I have had it with long-form journalism. By which I mean—don’t get me wrong—I’m fed up with the term long-form itself, a label that the people who create and sell magazines now invariably, and rather solemnly, apply to their most ambitious work. Reader, do you feel enticed to plunge into a story by the distinction that it is long? Or does your heart sink just a little? Would you feel drawn to a movie or a book simply because it is long? (“Oooh—you should really read Moby-Dick—it’s super long.”) Journalists presumably care about words as much as anyone, so it is mysterious that they would choose to promote their stories by ballyhooing one of their less inherently appealing attributes. Do we call certain desserts “solid-fat-form food” or do we call them cakes and pies? Is baseball a long-form sport? Okay, sure—but would Major League Baseball ever promote it as that? So why make a ripping yarn or an eye-popping profile sound like something you have to file to the IRS?

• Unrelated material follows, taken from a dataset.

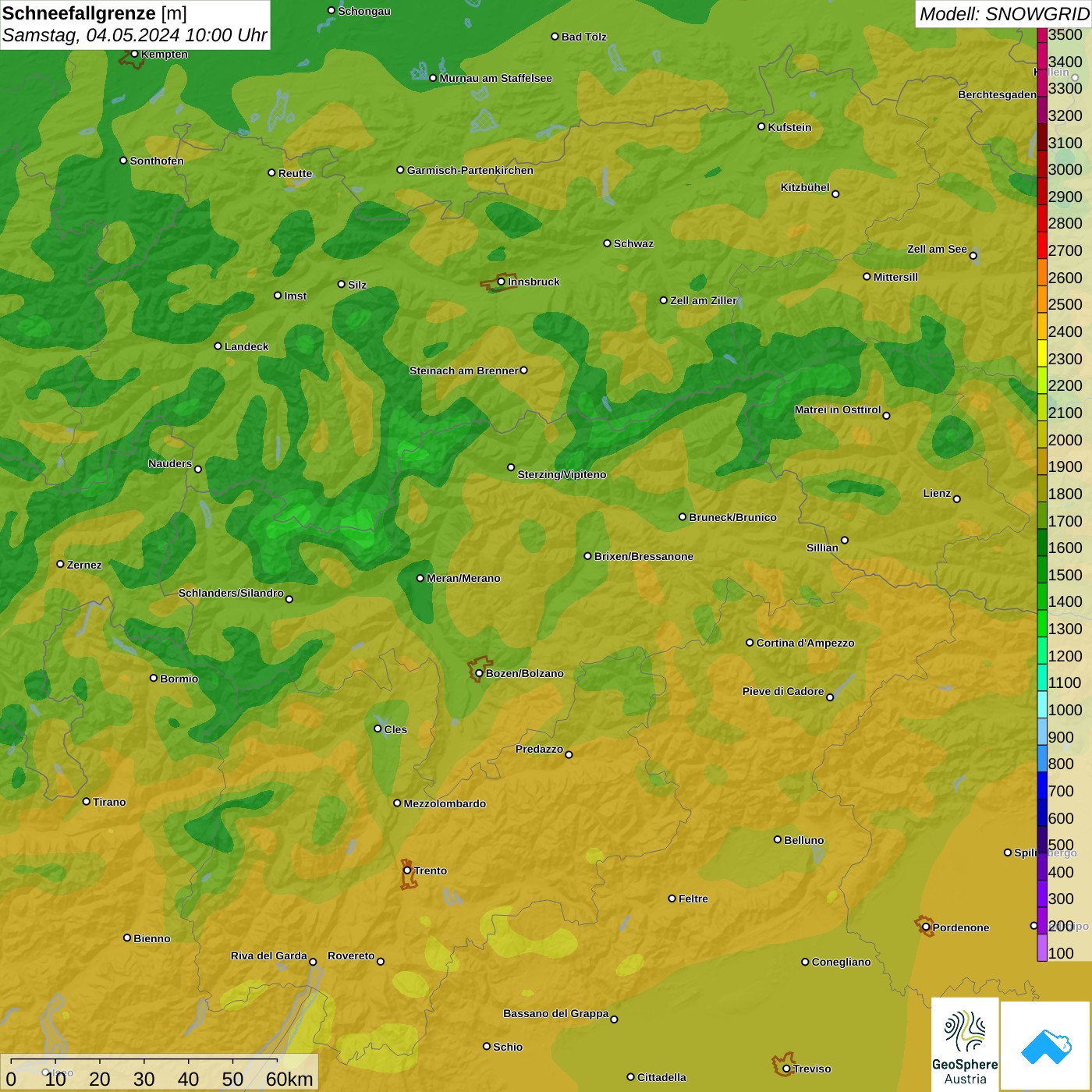Click the Modell: SNOWGRID label
Image resolution: width=1092 pixels, height=1092 pixels.
point(1003,13)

This choice of words matters, I think, not only because of the false note it sounds about particular stories but also because of the message it sends to the world about magazines’ sense of purpose these days. The term long-form has come to stand for narrative and expository and deeply reported journalism during the same period—over the past 20 years, and particularly the past 10—that magazines have had, as the politicians say, some challenges. I think this wrong turn in our taxonomy is a sign of, and may even contribute to, the continuing commercial upheaval and crisis in confidence. The story of the transition from an industry that was within memory so exuberant and ambitious—so grandiose, really, in its conception of its cultural and societal role—that it could declare itself to be inventing a “New Journalism,” to an industry wringing its hands over preserving something called “long-form journalism,” does not sound like a long-form story with a happy ending. It certainly doesn’t sound like one I’d want read, much less live through. “New Journalism” is a stirring promise to the wider world; “long-form” is the mumbled incantation of a decaying priesthood.
And, in the digital age, making a virtue of mere length sends the wrong message to writers as well as readers. For when you don’t have to print words on pages and then bundle the pages together and stick postage stamps on the result, you slip some of the constraints that have enforced excellence (and provided polite excuses for editors to trim fat) since Johannes Gutenberg began printing books. You no longer have to make that agonizing choice of the best example from among three or four—you can freely use them all. More adjectives? Why not? As a writer, I used to complain that my editors would cut out all my great color, just to make the story fit; as an editor, I now realize that, yes, they had to make my stories fit, and, no, that color wasn’t so great. The editors were working to preserve the stuff that would make the story go, to make sure the story earned every incremental word, in service to the reader. Long-form, on the Web, is in danger of meaning “a lot of words.”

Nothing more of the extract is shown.